◆ **Consegna 1**:
Secondo il testo sulla scelta della tesi, con quali mezzi si possono combattere le stigmatizzazioni della società?

◆ **Testo fornito**:
•••••

Ho scelto come relatrice la docente di Storia della Cultura, poiché i due corsi che ho
seguito con lei mi sono stati di grande ispirazione: mi sono addentrata per la prima volta in
una disciplina a me nuova, la storia culturale. Durante il corso di cultura angloamericana
ho avuto talmente tanta fascinazione per i fenomeni culturali che ci ha proposto la
professoressa Semboloni, che ho deciso di farne la mia tesi.
A mio parere, uno dei temi più interessanti di storia culturale è la stereotipizzazione
all’interno della società; ovvero l’impostazione mentale, che determina le nostre attitudini
nei confronti del mondo e causa spesso fenomeni di discriminazione delle differenze
umane. A tutti è capitato almeno una volta nella vita di essere “etichettati” in qualche modo,
cioè di non essere compresi ed accettati come persone autentiche, piuttosto che entità
sociali. Le stigmatizzazioni della società, a mio avviso, possono essere combattute solo con
la cultura, l’informazione, il dialogo e la consapevolezza delle dinamiche sociali,
psicologiche e ovviamente culturali.

•••••

◆ **Dati forniti**:

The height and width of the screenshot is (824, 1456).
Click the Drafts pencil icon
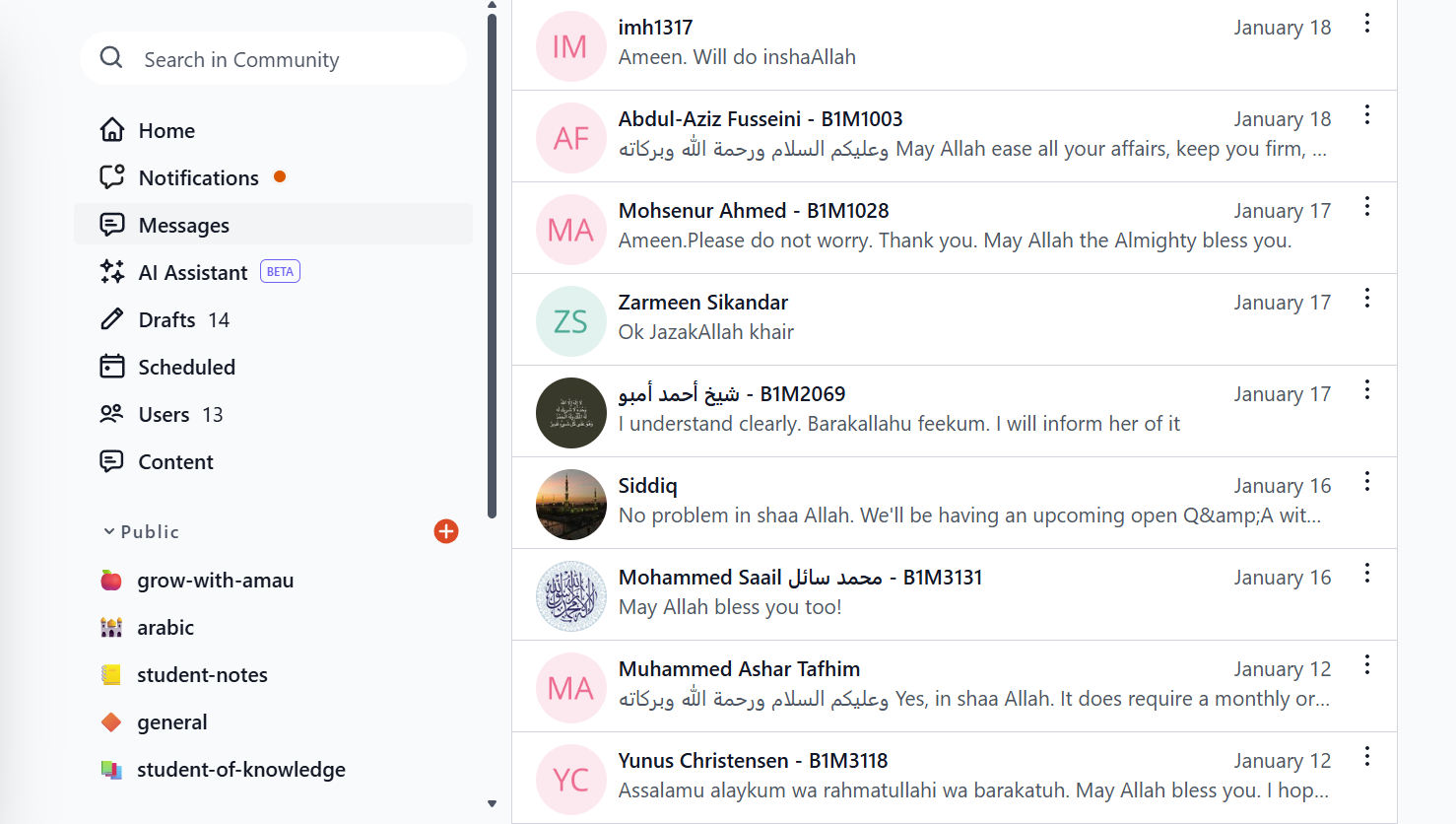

•••••

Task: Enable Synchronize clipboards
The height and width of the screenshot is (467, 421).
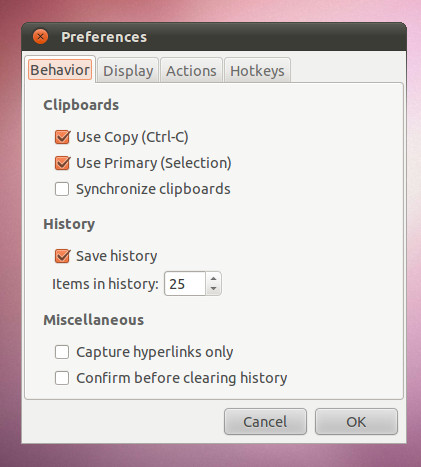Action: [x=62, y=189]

•••••

◆ **Consegna 2**:
Riscrivi le voci dalla riga che contiene "Task: Enable Synchronize clipboards" fino alla riga che contiene "Action: [x=62, y=189]" inclusa, sostituendo "screenshot" con "image" senza cambiare nient'altro. Escludi le immagini dalla risposta.

◆ **Soluzione 1**:
Con la cultura, l'informazione, il dialogo e la consapevolezza delle dinamiche sociali, psicologiche e culturali.

◆ **Soluzione 2**:
Task: Enable Synchronize clipboards
The height and width of the image is (467, 421).
Action: [x=62, y=189]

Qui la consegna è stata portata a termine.